Lenovo Qualcomm Snapdragon 8 Apple

Lenovo And Qualcomm: The Dream Team to Take on Apple

I just finished off my first and last airline trip of the year which was to Qualcomm’s annual analyst event which was in Hawaii this year. Lenovo continues to impress me by putting in the effort to be at the center of events from every one of their major partners and they did it again at this event. While most of the OEMs, including Microsoft, with their impressive Surface effort, often talk about taking on Apple, few have the breadth to do so even though Qualcomm has provided them with a viable technical platform in their coming Snapdragon 8 offerings, that—on paper—far outstrip what Apple has, to do so.

Lenovo is the exception as they are the only competitor with both a high level of design focus and the potential ability to counter Apple’s core strength with is based on their smartphones, not their PCs. And, Motorola, with their old Razr line, once dominated that space and still has the potential to do so again.
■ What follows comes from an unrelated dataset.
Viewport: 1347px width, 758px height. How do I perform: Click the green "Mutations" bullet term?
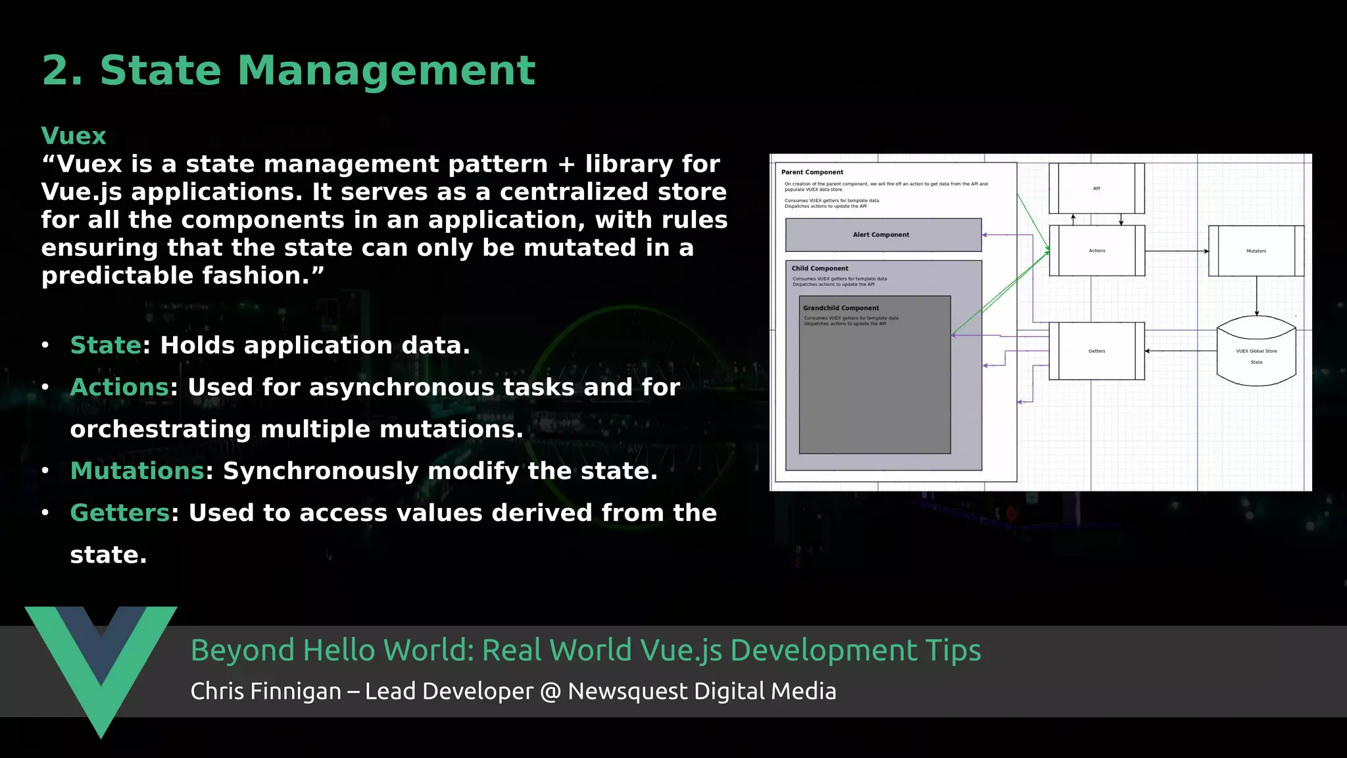tap(137, 471)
Let’s explore Apple’s potential exposure and what the partnership between Lenovo and Qualcomm can do to exploit it.

Apple’s Strengths and Weaknesses

Apple has never really been a technology leader but, under Steve Jobs they were unmatched in marketing and proved that, when done right, marketing could more than overcome a technology weakness. Their initial iPhone took a design based on the old LG Prada, which didn’t sell well at all, and turned it into a market killer by convincing the vendors that led the market at that time to chase them. The strategy isn’t too dissimilar to what Tesla, under Musk, is doing to the automotive market and it was brilliant.

But Jobs is gone, the marketing engine they once had appears to have been dismantled, and they haven’t had a true breakthrough product since then—even though the Apple Watch on spec could have been. As a side comment it is fascinating to me that the Apple Watch, in terms of technology, is a far more competitive product than the first iPhones were but a lack of marketing and interoperability crippled it—showcasing Jobs’ brilliance and a lesson Tim Cook clearly didn’t learn.

Apple’s marketing strength reduction isn’t the firm’s only weakness—it has three others. One is an almost rabid focus on margins which is causing their offerings to degrade competitively over time while becoming more expensive, their lock-in strategy which creates an internal belief that they can milk their customers for money while reducing the quality of their offerings, and an inability to effectively sell to businesses because they both lack that skill set, and that profit focus prevents a viable solution for that segment.

Exploiting Apple’s Weakness

Lenovo’s strategy appears to be focused largely on Apple’s weakness in business because that will be the area where Apple will have the greatest difficulty in responding. What the business market wants is a highly consistent offering that covers PCs, tablets, and smartphones. And while many of the OEMs can do PCs and tablets, smartphones have, so far, been a bridge too far, and, unfortunately, smartphones are a critical element of that effort.

With Qualcomm’s Snapdragon 8, Lenovo can create a full hardware blend with common security and management across all 3 categories. Their designs are competitive in appearance to Apple’s and their Think brand is far stronger, particularly in large enterprises and government than Apple’s. In addition, Lenovo is the only company that not only has their own manufacturing but bridges the US and China the two largest markets making it likely they can do a better job dealing with the current logistics nightmare than any company, including Apple. Qualcomm’s Snapdragon 8, on paper (no one has tested a shipping product yet) appears to be between 1 and 3 generations ahead of where Apple is in terms of AI capabilities (Siri has mostly sucked anyway), photographic capability (that exceeds that of a DSLR), security, sound quality, gaming (maybe 5 generations in this category), battery life, and graphics performance. Even with those advantages, thanks to Apple’s massive margins, Lenovo’s phones should be less expensive as well.

The result should be a compelling alternative to Apple that better meets both business and, with Google’s help, personal needs in the market and for the first time creating a true alternative to Apple in the segment where Apple is weakest.

Wrapping Up

Now there is one area where this effort could fail and that is in marketing. Apple maintains, for now, an extremely loyal customer base and they have made switch out of their products difficult. Apple has showcased how to fix this problem with their initial iPhone effort which did the same thing to Palm, Blackberry, Nokia, and Microsoft that Lenovo is planning to do to Apple. Samsung effectively demonstrated when they ran a too short campaign showcasing that most Apple buyers were old people that Apple is vulnerable to this kind of attack but neither Lenovo nor Qualcomm have ever marketed at this critical level. However, the business market may not need that level of marketing given that market is far more pragmatic in their approach unlike the consumer market. But, if this effort fails, I expect it won’t be due to the product but due to an unwillingness to fund a campaign capable of allowing this effort to reach its full competitive potential.

In any case, next year, once the Qualcomm Snapdragon 8 Lenovo products ship should be fascinating to watch. Let the games begin!